拡大および拡大鏡カーソルの動作を構成します。

十字線

十字線の外観を色を含めて構成します。

十字線を使用するには、このタブの機能のスイッチを「オン」に切り替える必要があります。ただし、十字は、ズームも有効にした場合にのみ表示されます。

拡大鏡を使用するが、十字を使用しない場合は、このウィンドウに戻って機能を無効にする必要があります。

カラー効果

色付きコンテンツの表示を構成します。

拡大鏡のカスタマイズ

  1. 任意の方法を使用して、「Universal Access」パネルにアクセスします。

    支援技術へのアクセスを参照してください。

  2. パネルのオプションのリストから、「Zoom」を選択します。

    「Zoom Options」ウィンドウが表示されます。

  3. 必要に応じて拡大鏡をカスタマイズします。

    各タブをクリックして、それらのタブの様々なオプションを構成します。

  4. (オプション)すぐに機能を使用するには、拡大鏡スイッチを「オン」に切り替えます。

    デスクトップの上部バーにある「Universal Access」メニュー・アイコンを使用して、拡大鏡を後で有効にすることもできます。

拡大鏡のカスタマイズの詳細は、https://help.gnome.org/users/gnome-help/stable/a11y-mag.html.enを参照してください。

入力支援の構成

入力支援は、キーボードを使用するためのいくつかの支援技術で構成されます。

入力支援の構成可能な設定

入力支援は、「入力」グループの機能の1つです。

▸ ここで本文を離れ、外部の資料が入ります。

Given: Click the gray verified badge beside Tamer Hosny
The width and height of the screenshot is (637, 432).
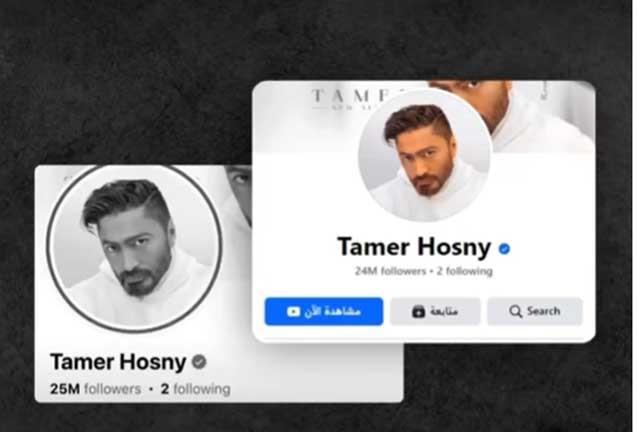Looking at the screenshot, I should point(199,361).
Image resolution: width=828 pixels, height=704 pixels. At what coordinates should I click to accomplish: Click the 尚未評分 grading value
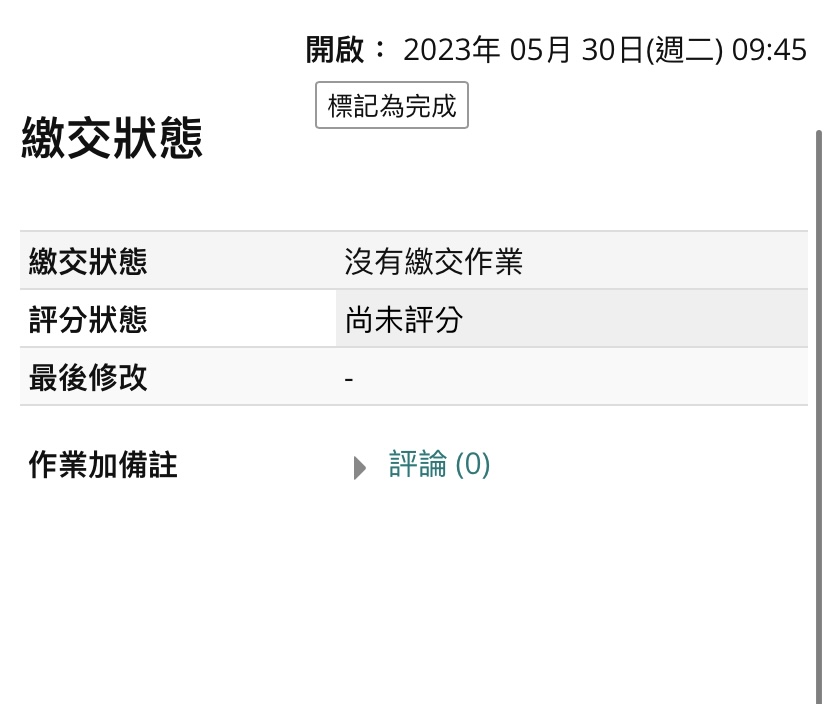click(x=404, y=320)
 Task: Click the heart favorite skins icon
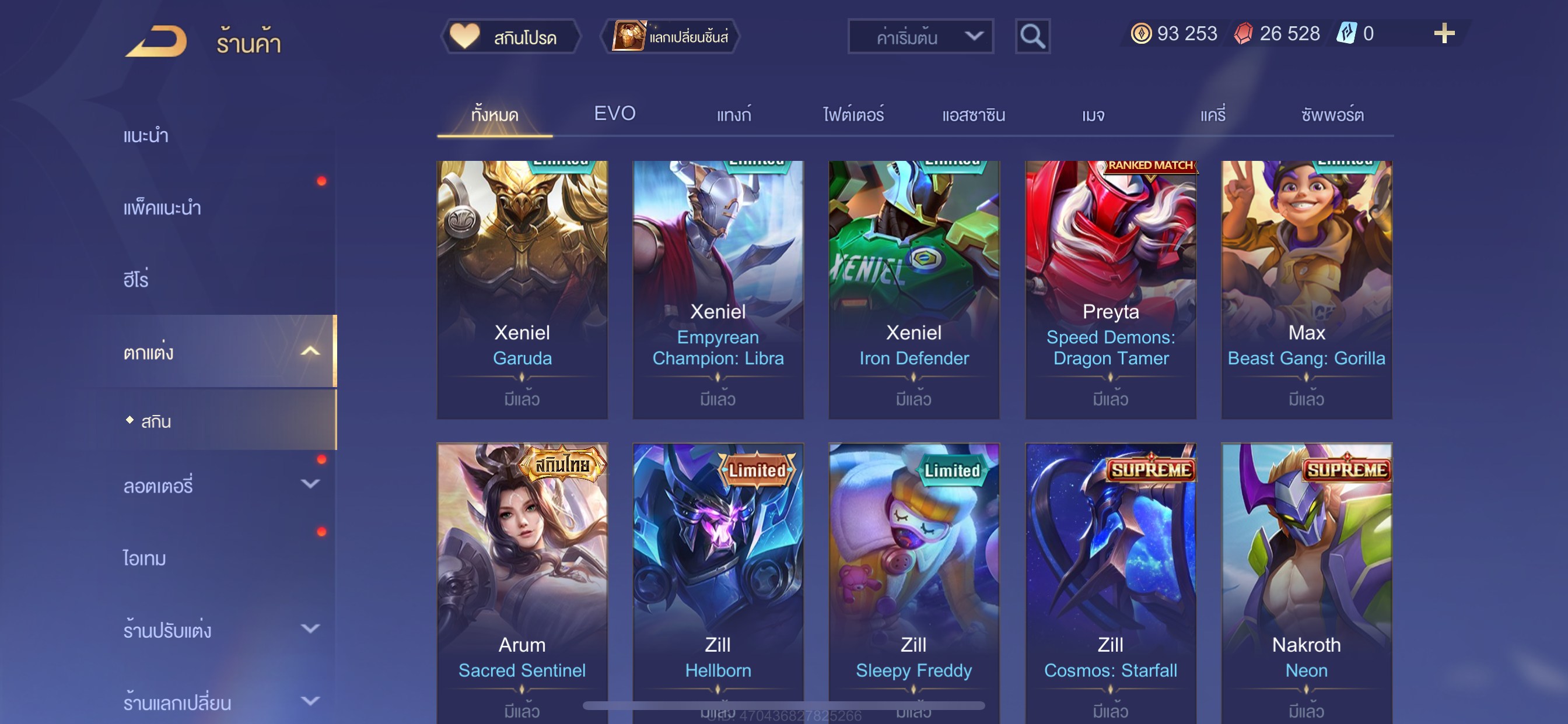(464, 37)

設定内容は次のとおりです。

キーボードで有効にする

マウスを使用せずにキーボード制御でデスクトップをナビゲートできます。

キーボード・ナビゲーションの使用の支援の詳細は、https://help.gnome.org/users/gnome-help/stable/shell-keyboard-shortcuts.html.enを参照してください。

スティッキー・キー

一方のキーを押したままにしてからもう一方のキーを押すのではなく、ショートカット・キーを順番に入力できるようにします。

スロー・キー

入力するキーと、画面に表示される対応する文字との間の遅延を制御します。

バウンス・キー

高速で反復的に押されたキーを無視できるようにします。

「Enable By Keyboard」を除いて、設定は、デスクトップの上部バーの「Universal Access」メニュー・アイコンを使用して有効にできます。

入力支援のカスタマイズ

  1. 任意の方法を使用して、「Universal Access」パネルにアクセスします。

    支援技術へのアクセスを参照してください。

  2. 「入力」グループで、入力支援(AccessX)を選択します。

    「Typing Assist」ウィンドウが表示されます。

  3. 必要に応じて、キー動作の設定をカスタマイズします。

入力支援のカスタマイズの詳細は、https://help.gnome.org/users/gnome-help/stable/keyboard.html.enを参照してください。

クリック支援の構成

クリック支援は、マウスまたはその他のポインティング・デバイスを使用するための支援技術で構成されています。

クリック支援の構成可能な設定

クリック支援は、ポイントとクリックグループの機能の1つです。設定内容は次のとおりです。

セカンダリ・クリックのシミュレート

プライマリ・ボタンを押したままセカンダリ・クリックをトリガーすると、ダブルクリックに相当するアクションが起動します。

ホバー・クリック

画面の特定の場所にカーソルを置くとクリックをトリガーします。これにより、クリックまたは選択に相当するアクションが起動します。

クリック支援のカスタマイズ

  1. 任意の方法を使用して、「Universal Access」パネルにアクセスします。

    支援技術へのアクセスを参照してください。

  2. ポイントとクリックグループで、クリック支援を選択します。

    「Click Assist」ウィンドウが表示されます。

  3. 必要に応じて、マウス・クリック動作の設定をカスタマイズします。